Reproduce every one of the entries below character for character.

▶ RECORD EXCERPTS:
========

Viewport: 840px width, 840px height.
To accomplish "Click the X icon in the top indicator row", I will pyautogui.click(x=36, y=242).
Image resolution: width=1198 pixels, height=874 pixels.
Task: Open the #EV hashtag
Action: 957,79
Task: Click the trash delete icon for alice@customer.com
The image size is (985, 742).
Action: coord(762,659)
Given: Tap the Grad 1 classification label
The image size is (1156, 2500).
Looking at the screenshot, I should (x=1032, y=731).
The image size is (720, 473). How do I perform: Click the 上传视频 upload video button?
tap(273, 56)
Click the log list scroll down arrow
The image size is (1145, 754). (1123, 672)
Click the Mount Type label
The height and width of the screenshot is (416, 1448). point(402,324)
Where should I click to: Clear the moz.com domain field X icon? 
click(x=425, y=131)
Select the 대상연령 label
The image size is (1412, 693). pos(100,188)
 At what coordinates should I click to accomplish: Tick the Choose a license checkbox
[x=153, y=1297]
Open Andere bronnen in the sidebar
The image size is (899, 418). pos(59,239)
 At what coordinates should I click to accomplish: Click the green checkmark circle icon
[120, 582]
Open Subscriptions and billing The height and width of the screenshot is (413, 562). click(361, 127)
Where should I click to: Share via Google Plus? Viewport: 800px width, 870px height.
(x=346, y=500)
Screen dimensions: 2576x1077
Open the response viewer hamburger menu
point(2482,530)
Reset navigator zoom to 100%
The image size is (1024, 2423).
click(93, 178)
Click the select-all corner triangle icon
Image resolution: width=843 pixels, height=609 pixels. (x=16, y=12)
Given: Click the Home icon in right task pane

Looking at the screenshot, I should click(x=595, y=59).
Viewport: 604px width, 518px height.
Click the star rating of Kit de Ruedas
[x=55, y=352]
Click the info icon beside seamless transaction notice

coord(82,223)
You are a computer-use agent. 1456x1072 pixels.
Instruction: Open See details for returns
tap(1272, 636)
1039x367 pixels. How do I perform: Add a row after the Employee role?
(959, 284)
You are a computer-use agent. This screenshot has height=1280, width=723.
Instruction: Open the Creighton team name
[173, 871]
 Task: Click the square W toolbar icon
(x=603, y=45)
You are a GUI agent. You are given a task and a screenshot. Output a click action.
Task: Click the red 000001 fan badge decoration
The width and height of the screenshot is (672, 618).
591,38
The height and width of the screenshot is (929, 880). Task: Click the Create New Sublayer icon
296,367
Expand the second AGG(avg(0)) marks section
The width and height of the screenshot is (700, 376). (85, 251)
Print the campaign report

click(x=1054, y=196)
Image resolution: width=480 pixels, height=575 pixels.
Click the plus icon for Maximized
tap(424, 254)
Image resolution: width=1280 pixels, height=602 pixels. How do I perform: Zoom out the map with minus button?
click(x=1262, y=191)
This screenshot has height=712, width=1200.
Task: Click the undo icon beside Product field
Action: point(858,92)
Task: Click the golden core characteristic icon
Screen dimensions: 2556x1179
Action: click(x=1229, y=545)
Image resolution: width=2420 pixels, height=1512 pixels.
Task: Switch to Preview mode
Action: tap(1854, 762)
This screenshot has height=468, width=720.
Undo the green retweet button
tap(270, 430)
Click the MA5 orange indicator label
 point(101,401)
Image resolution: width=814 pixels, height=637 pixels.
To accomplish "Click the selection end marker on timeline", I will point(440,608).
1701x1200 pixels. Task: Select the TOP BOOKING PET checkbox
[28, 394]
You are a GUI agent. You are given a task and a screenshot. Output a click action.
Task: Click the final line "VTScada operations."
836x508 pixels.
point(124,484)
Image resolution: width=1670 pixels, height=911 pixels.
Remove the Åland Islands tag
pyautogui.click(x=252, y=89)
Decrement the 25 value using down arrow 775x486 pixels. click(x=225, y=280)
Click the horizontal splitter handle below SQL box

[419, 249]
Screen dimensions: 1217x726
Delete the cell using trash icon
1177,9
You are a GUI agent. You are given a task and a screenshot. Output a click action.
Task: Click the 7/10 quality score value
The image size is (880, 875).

========

▶ SOLUTION TO THIS TASK:
Viewport: 840px width, 840px height.
To accomplish "Click the X icon in the top indicator row", I will pyautogui.click(x=36, y=242).
Image resolution: width=1198 pixels, height=874 pixels.
Task: Open the #EV hashtag
Action: 957,79
Task: Click the trash delete icon for alice@customer.com
The image size is (985, 742).
Action: coord(762,659)
Given: Tap the Grad 1 classification label
The image size is (1156, 2500).
Looking at the screenshot, I should (x=1032, y=731).
The image size is (720, 473). How do I perform: Click the 上传视频 upload video button?
tap(273, 56)
Click the log list scroll down arrow
The image size is (1145, 754). (1123, 672)
Click the Mount Type label
The height and width of the screenshot is (416, 1448). point(402,324)
Where should I click to: Clear the moz.com domain field X icon? 
click(x=425, y=131)
Select the 대상연령 label
The image size is (1412, 693). pos(100,188)
 At what coordinates should I click to accomplish: Tick the Choose a license checkbox
[x=153, y=1297]
Open Andere bronnen in the sidebar
The image size is (899, 418). pos(59,239)
 At what coordinates should I click to accomplish: Click the green checkmark circle icon
[120, 582]
Open Subscriptions and billing The height and width of the screenshot is (413, 562). click(361, 127)
Where should I click to: Share via Google Plus? Viewport: 800px width, 870px height.
(x=346, y=500)
Screen dimensions: 2576x1077
Open the response viewer hamburger menu
point(2482,530)
Reset navigator zoom to 100%
The image size is (1024, 2423).
click(93, 178)
Click the select-all corner triangle icon
Image resolution: width=843 pixels, height=609 pixels. (x=16, y=12)
Given: Click the Home icon in right task pane

Looking at the screenshot, I should click(x=595, y=59).
Viewport: 604px width, 518px height.
Click the star rating of Kit de Ruedas
[x=55, y=352]
Click the info icon beside seamless transaction notice

coord(82,223)
You are a computer-use agent. 1456x1072 pixels.
Instruction: Open See details for returns
tap(1272, 636)
1039x367 pixels. How do I perform: Add a row after the Employee role?
(959, 284)
You are a computer-use agent. This screenshot has height=1280, width=723.
Instruction: Open the Creighton team name
[173, 871]
 Task: Click the square W toolbar icon
(x=603, y=45)
You are a GUI agent. You are given a task and a screenshot. Output a click action.
Task: Click the red 000001 fan badge decoration
The width and height of the screenshot is (672, 618).
591,38
The height and width of the screenshot is (929, 880). Task: Click the Create New Sublayer icon
296,367
Expand the second AGG(avg(0)) marks section
The width and height of the screenshot is (700, 376). (85, 251)
Print the campaign report

click(x=1054, y=196)
Image resolution: width=480 pixels, height=575 pixels.
Click the plus icon for Maximized
tap(424, 254)
Image resolution: width=1280 pixels, height=602 pixels. How do I perform: Zoom out the map with minus button?
click(x=1262, y=191)
This screenshot has height=712, width=1200.
Task: Click the undo icon beside Product field
Action: point(858,92)
Task: Click the golden core characteristic icon
Screen dimensions: 2556x1179
Action: click(x=1229, y=545)
Image resolution: width=2420 pixels, height=1512 pixels.
Task: Switch to Preview mode
Action: tap(1854, 762)
This screenshot has height=468, width=720.
Undo the green retweet button
tap(270, 430)
Click the MA5 orange indicator label
 point(101,401)
Image resolution: width=814 pixels, height=637 pixels.
To accomplish "Click the selection end marker on timeline", I will point(440,608).
1701x1200 pixels. Task: Select the TOP BOOKING PET checkbox
[28, 394]
You are a GUI agent. You are given a task and a screenshot. Output a click action.
Task: Click the final line "VTScada operations."
836x508 pixels.
point(124,484)
Image resolution: width=1670 pixels, height=911 pixels.
Remove the Åland Islands tag
pyautogui.click(x=252, y=89)
Decrement the 25 value using down arrow 775x486 pixels. click(x=225, y=280)
Click the horizontal splitter handle below SQL box

[419, 249]
Screen dimensions: 1217x726
Delete the cell using trash icon
1177,9
You are a GUI agent. You are given a task and a screenshot. Output a click action.
Task: Click the 7/10 quality score value
The image size is (880, 875).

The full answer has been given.